[Interface element entries]
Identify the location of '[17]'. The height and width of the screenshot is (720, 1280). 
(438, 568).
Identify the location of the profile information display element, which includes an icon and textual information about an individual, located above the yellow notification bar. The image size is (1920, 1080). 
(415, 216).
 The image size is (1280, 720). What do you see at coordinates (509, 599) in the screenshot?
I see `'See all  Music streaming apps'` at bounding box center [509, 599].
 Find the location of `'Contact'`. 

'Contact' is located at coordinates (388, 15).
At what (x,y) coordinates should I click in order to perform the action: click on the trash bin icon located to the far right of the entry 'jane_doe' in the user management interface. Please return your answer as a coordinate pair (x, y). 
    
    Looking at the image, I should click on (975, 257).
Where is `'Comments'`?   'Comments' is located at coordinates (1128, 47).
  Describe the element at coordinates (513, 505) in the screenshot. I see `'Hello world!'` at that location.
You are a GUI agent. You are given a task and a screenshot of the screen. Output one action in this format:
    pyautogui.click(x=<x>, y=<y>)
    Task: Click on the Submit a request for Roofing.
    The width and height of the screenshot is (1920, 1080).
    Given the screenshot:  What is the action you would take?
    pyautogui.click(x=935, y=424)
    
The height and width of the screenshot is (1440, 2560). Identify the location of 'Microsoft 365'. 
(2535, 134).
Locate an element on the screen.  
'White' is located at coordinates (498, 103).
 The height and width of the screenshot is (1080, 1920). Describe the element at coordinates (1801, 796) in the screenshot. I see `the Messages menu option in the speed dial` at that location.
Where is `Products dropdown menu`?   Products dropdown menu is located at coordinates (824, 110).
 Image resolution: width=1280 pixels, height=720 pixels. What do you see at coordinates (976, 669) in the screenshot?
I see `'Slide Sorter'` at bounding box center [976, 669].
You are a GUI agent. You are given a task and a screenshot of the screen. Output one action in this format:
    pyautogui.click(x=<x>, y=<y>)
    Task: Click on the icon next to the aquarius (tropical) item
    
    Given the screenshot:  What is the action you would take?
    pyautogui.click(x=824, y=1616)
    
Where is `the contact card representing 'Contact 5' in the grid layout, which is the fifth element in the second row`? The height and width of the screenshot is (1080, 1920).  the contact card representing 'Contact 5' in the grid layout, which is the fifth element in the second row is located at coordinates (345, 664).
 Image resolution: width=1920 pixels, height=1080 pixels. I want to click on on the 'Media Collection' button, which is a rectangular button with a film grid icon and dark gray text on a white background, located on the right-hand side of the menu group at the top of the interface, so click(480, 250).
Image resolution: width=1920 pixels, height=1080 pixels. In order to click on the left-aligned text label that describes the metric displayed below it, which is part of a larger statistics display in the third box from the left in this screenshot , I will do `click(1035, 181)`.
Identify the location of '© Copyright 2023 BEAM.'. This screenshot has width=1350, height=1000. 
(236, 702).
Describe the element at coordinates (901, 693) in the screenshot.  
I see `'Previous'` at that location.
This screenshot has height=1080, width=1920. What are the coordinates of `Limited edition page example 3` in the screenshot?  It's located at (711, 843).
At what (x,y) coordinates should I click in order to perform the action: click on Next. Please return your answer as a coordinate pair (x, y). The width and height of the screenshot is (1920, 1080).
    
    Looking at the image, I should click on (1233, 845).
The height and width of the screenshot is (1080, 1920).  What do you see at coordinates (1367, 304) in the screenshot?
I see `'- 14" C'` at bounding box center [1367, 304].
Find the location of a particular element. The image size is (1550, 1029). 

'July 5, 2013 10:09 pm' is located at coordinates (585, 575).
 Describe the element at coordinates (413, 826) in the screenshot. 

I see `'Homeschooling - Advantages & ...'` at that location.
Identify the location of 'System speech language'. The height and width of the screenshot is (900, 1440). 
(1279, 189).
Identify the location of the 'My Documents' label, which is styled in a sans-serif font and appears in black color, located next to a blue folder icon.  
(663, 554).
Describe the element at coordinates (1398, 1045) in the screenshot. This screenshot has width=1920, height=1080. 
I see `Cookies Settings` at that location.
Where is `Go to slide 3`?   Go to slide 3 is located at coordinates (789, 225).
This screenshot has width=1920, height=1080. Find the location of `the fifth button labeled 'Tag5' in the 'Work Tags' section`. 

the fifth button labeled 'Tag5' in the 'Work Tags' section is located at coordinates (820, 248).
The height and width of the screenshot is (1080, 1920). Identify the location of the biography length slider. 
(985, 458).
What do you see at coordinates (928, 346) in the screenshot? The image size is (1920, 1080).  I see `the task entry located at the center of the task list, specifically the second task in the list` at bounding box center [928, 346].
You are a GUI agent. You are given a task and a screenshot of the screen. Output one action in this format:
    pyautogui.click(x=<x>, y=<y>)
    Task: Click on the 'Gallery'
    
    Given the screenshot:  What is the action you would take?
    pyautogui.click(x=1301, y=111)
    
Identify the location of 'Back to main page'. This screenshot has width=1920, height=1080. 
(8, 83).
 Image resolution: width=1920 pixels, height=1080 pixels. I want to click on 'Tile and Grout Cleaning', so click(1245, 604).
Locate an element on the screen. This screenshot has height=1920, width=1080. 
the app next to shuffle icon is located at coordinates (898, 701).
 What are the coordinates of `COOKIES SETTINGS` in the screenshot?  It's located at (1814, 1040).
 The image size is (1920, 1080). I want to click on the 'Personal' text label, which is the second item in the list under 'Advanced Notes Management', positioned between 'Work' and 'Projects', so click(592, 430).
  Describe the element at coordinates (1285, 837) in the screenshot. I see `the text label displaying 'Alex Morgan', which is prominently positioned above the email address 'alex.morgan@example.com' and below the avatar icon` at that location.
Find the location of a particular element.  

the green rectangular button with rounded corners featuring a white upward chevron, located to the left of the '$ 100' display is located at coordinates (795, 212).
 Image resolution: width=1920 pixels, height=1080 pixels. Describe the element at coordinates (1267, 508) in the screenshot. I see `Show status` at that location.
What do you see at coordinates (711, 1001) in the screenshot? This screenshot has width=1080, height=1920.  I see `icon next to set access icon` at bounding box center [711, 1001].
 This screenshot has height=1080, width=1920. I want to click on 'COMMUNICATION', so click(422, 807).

§ What this task involves:
Copy the entries above word for word, keeping every line unchanged.

§ Exercise response:
Identify the location of '[17]'. The height and width of the screenshot is (720, 1280). 
(438, 568).
Identify the location of the profile information display element, which includes an icon and textual information about an individual, located above the yellow notification bar. The image size is (1920, 1080). 
(415, 216).
 The image size is (1280, 720). What do you see at coordinates (509, 599) in the screenshot?
I see `'See all  Music streaming apps'` at bounding box center [509, 599].
 Find the location of `'Contact'`. 

'Contact' is located at coordinates (388, 15).
At what (x,y) coordinates should I click in order to perform the action: click on the trash bin icon located to the far right of the entry 'jane_doe' in the user management interface. Please return your answer as a coordinate pair (x, y). 
    
    Looking at the image, I should click on (975, 257).
Where is `'Comments'`?   'Comments' is located at coordinates (1128, 47).
  Describe the element at coordinates (513, 505) in the screenshot. I see `'Hello world!'` at that location.
You are a GUI agent. You are given a task and a screenshot of the screen. Output one action in this format:
    pyautogui.click(x=<x>, y=<y>)
    Task: Click on the Submit a request for Roofing.
    The width and height of the screenshot is (1920, 1080).
    Given the screenshot:  What is the action you would take?
    pyautogui.click(x=935, y=424)
    
The height and width of the screenshot is (1440, 2560). Identify the location of 'Microsoft 365'. 
(2535, 134).
Locate an element on the screen.  
'White' is located at coordinates (498, 103).
 The height and width of the screenshot is (1080, 1920). Describe the element at coordinates (1801, 796) in the screenshot. I see `the Messages menu option in the speed dial` at that location.
Where is `Products dropdown menu`?   Products dropdown menu is located at coordinates (824, 110).
 Image resolution: width=1280 pixels, height=720 pixels. What do you see at coordinates (976, 669) in the screenshot?
I see `'Slide Sorter'` at bounding box center [976, 669].
You are a GUI agent. You are given a task and a screenshot of the screen. Output one action in this format:
    pyautogui.click(x=<x>, y=<y>)
    Task: Click on the icon next to the aquarius (tropical) item
    
    Given the screenshot:  What is the action you would take?
    pyautogui.click(x=824, y=1616)
    
Where is `the contact card representing 'Contact 5' in the grid layout, which is the fifth element in the second row`? The height and width of the screenshot is (1080, 1920).  the contact card representing 'Contact 5' in the grid layout, which is the fifth element in the second row is located at coordinates (345, 664).
 Image resolution: width=1920 pixels, height=1080 pixels. I want to click on on the 'Media Collection' button, which is a rectangular button with a film grid icon and dark gray text on a white background, located on the right-hand side of the menu group at the top of the interface, so click(480, 250).
Image resolution: width=1920 pixels, height=1080 pixels. In order to click on the left-aligned text label that describes the metric displayed below it, which is part of a larger statistics display in the third box from the left in this screenshot , I will do `click(1035, 181)`.
Identify the location of '© Copyright 2023 BEAM.'. This screenshot has width=1350, height=1000. 
(236, 702).
Describe the element at coordinates (901, 693) in the screenshot.  
I see `'Previous'` at that location.
This screenshot has height=1080, width=1920. What are the coordinates of `Limited edition page example 3` in the screenshot?  It's located at (711, 843).
At what (x,y) coordinates should I click in order to perform the action: click on Next. Please return your answer as a coordinate pair (x, y). The width and height of the screenshot is (1920, 1080).
    
    Looking at the image, I should click on (1233, 845).
The height and width of the screenshot is (1080, 1920).  What do you see at coordinates (1367, 304) in the screenshot?
I see `'- 14" C'` at bounding box center [1367, 304].
Find the location of a particular element. The image size is (1550, 1029). 

'July 5, 2013 10:09 pm' is located at coordinates (585, 575).
 Describe the element at coordinates (413, 826) in the screenshot. 

I see `'Homeschooling - Advantages & ...'` at that location.
Identify the location of 'System speech language'. The height and width of the screenshot is (900, 1440). 
(1279, 189).
Identify the location of the 'My Documents' label, which is styled in a sans-serif font and appears in black color, located next to a blue folder icon.  
(663, 554).
Describe the element at coordinates (1398, 1045) in the screenshot. This screenshot has width=1920, height=1080. 
I see `Cookies Settings` at that location.
Where is `Go to slide 3`?   Go to slide 3 is located at coordinates (789, 225).
This screenshot has width=1920, height=1080. Find the location of `the fifth button labeled 'Tag5' in the 'Work Tags' section`. 

the fifth button labeled 'Tag5' in the 'Work Tags' section is located at coordinates (820, 248).
The height and width of the screenshot is (1080, 1920). Identify the location of the biography length slider. 
(985, 458).
What do you see at coordinates (928, 346) in the screenshot? The image size is (1920, 1080).  I see `the task entry located at the center of the task list, specifically the second task in the list` at bounding box center [928, 346].
You are a GUI agent. You are given a task and a screenshot of the screen. Output one action in this format:
    pyautogui.click(x=<x>, y=<y>)
    Task: Click on the 'Gallery'
    
    Given the screenshot:  What is the action you would take?
    pyautogui.click(x=1301, y=111)
    
Identify the location of 'Back to main page'. This screenshot has width=1920, height=1080. 
(8, 83).
 Image resolution: width=1920 pixels, height=1080 pixels. I want to click on 'Tile and Grout Cleaning', so click(1245, 604).
Locate an element on the screen. This screenshot has height=1920, width=1080. 
the app next to shuffle icon is located at coordinates (898, 701).
 What are the coordinates of `COOKIES SETTINGS` in the screenshot?  It's located at (1814, 1040).
 The image size is (1920, 1080). I want to click on the 'Personal' text label, which is the second item in the list under 'Advanced Notes Management', positioned between 'Work' and 'Projects', so click(592, 430).
  Describe the element at coordinates (1285, 837) in the screenshot. I see `the text label displaying 'Alex Morgan', which is prominently positioned above the email address 'alex.morgan@example.com' and below the avatar icon` at that location.
Find the location of a particular element.  

the green rectangular button with rounded corners featuring a white upward chevron, located to the left of the '$ 100' display is located at coordinates (795, 212).
 Image resolution: width=1920 pixels, height=1080 pixels. Describe the element at coordinates (1267, 508) in the screenshot. I see `Show status` at that location.
What do you see at coordinates (711, 1001) in the screenshot? This screenshot has width=1080, height=1920.  I see `icon next to set access icon` at bounding box center [711, 1001].
 This screenshot has height=1080, width=1920. I want to click on 'COMMUNICATION', so click(422, 807).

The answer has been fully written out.